### EXTRACTED RECORDS:
· · ·

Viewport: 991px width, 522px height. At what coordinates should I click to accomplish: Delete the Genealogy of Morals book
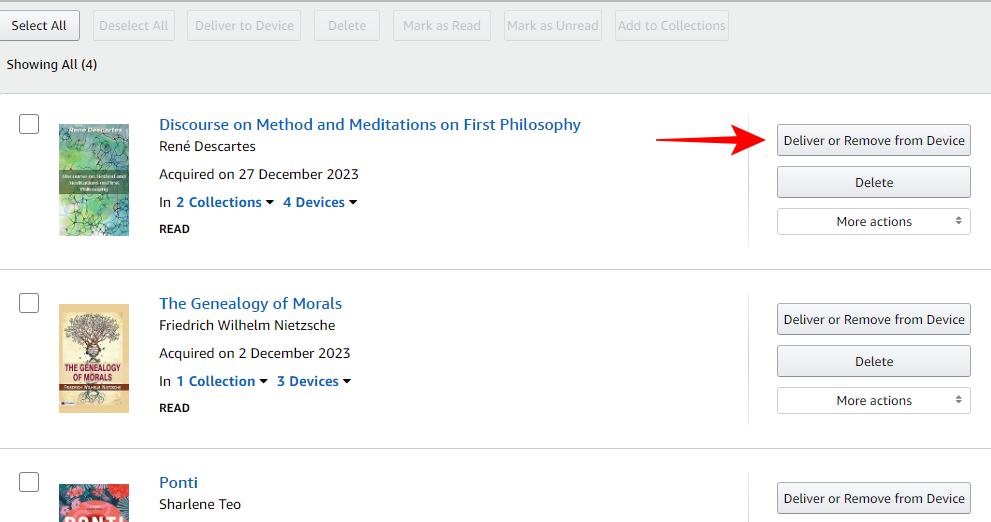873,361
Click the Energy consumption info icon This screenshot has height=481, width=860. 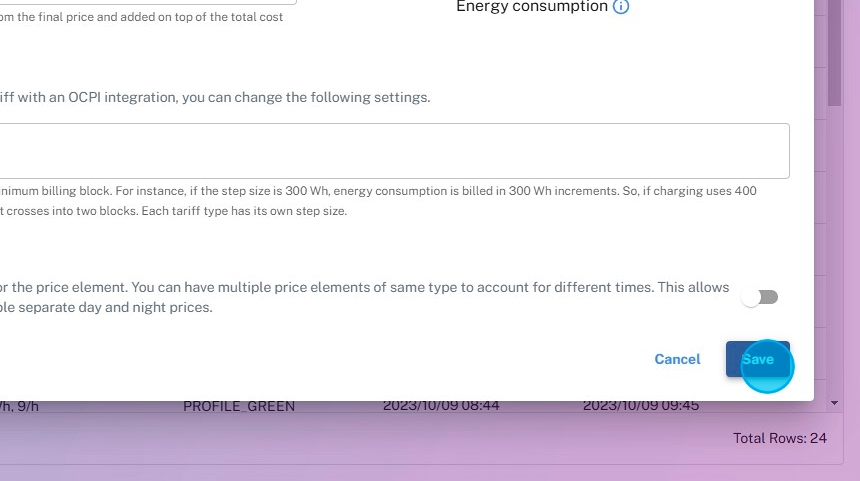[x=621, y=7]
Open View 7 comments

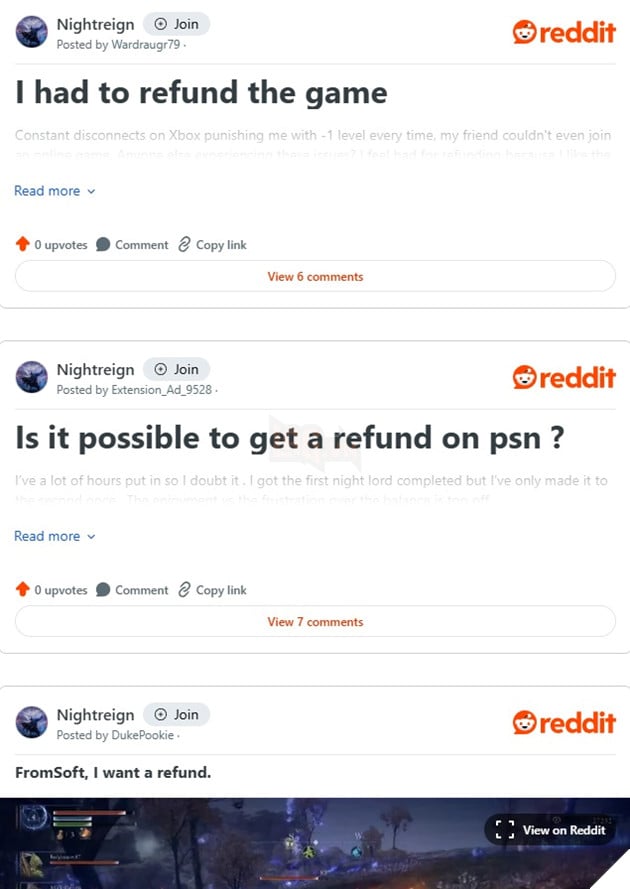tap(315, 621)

· · ·

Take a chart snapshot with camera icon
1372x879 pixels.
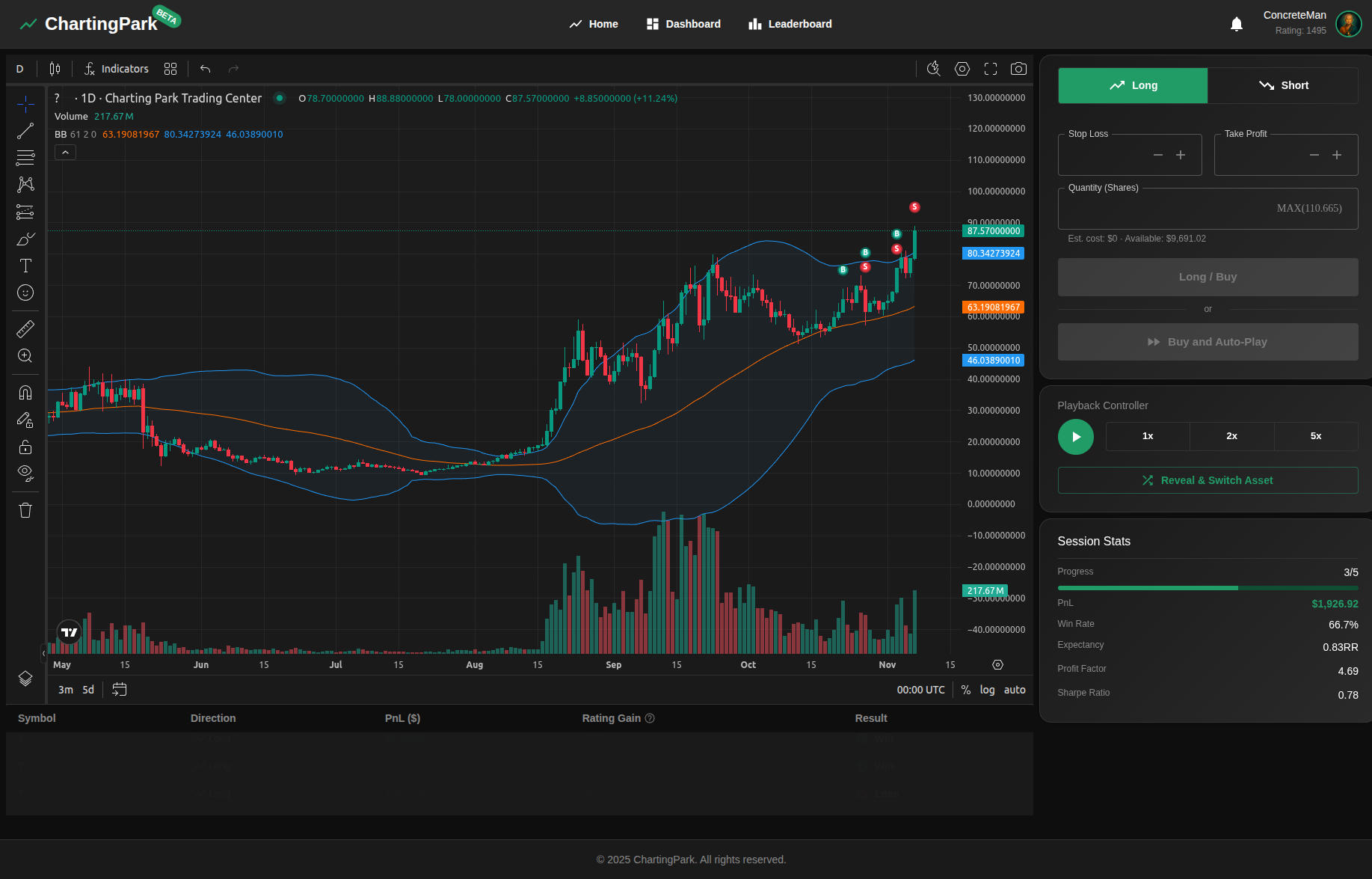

· · ·

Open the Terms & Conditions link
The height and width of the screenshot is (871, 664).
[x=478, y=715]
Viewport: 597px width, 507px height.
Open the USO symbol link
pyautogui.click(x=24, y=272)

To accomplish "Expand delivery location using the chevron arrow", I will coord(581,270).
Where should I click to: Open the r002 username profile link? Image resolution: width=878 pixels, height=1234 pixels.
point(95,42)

· · ·

### EXERCISE REQUIREMENTS:
Among the records above, repeat exactly the line with "Take a chart snapshot with camera icon", the line with "1372x879 pixels.", and every line in between, and only those.

### RESULT OF THE EXERCISE:
Take a chart snapshot with camera icon
1372x879 pixels.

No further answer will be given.